И последнее воспоминание, оно же первое: лето 77-го, мне пять лет, в автобусе мчимся к Черному морю. Мама в летнем платье, держит за руку, улыбается. На два голоса поем: „Катится, катится, голубой вагон…“ Орет радио: „Все, что в жизни есть у меня…“ И окно открыто, и теплый ветерок врывается в салон (а в меня врывается чье-то дыхание, горячее и смрадное). Мы едем к морю, да, к морю, к новой, лучшей доле! Мчимся в автобусе, обгоняя смерть, смерть, смерть!
Как утопающий, я вынырнул в реальность, выпрямился, начал жадно хватать ртом смрадный воздух. Взглянул на лицо девушки, такое мертвое и неподвижное. В ужасе от сотворенного мною безумия отшатнулся, бессознательно стряхивая с одежд прах.
— Что вы здесь делаете?
Вздрогнув, я развернулся.
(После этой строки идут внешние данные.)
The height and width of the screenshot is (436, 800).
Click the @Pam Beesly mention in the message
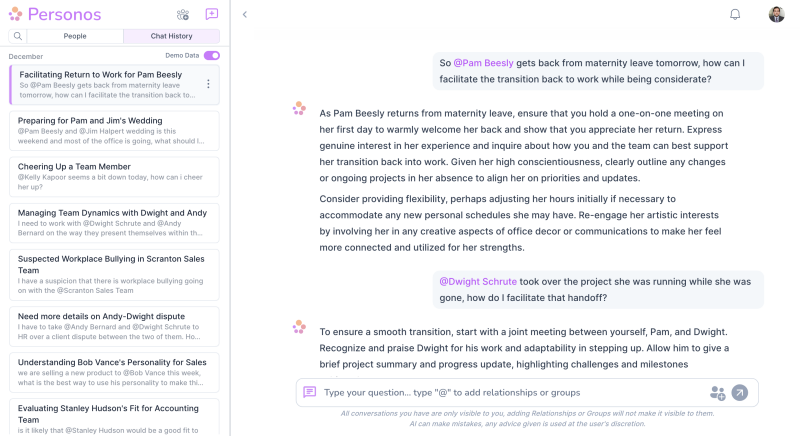tap(483, 63)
Мать, пошатываясь, стояла в проходе. Взгляд недоумевающий. С губ чуть не сорвался безумный вопрос: „Вы боитесь, что я украду вашу дочь?“
— Автобус приехал, — сказал я с виноватой улыбкой, и проскользнул мимо нее. Вниз по ступенькам, через ворота, через семь кругов Ада к машине.
Щелкая, распахивается дверца. В помутнении кажется, в салоне никого, дверца открывается сама по себе.
Задыхаясь, впрыгиваю на заднее сиденье. Руслан перегибается через спинку кресла. На лице — испуг и торжество.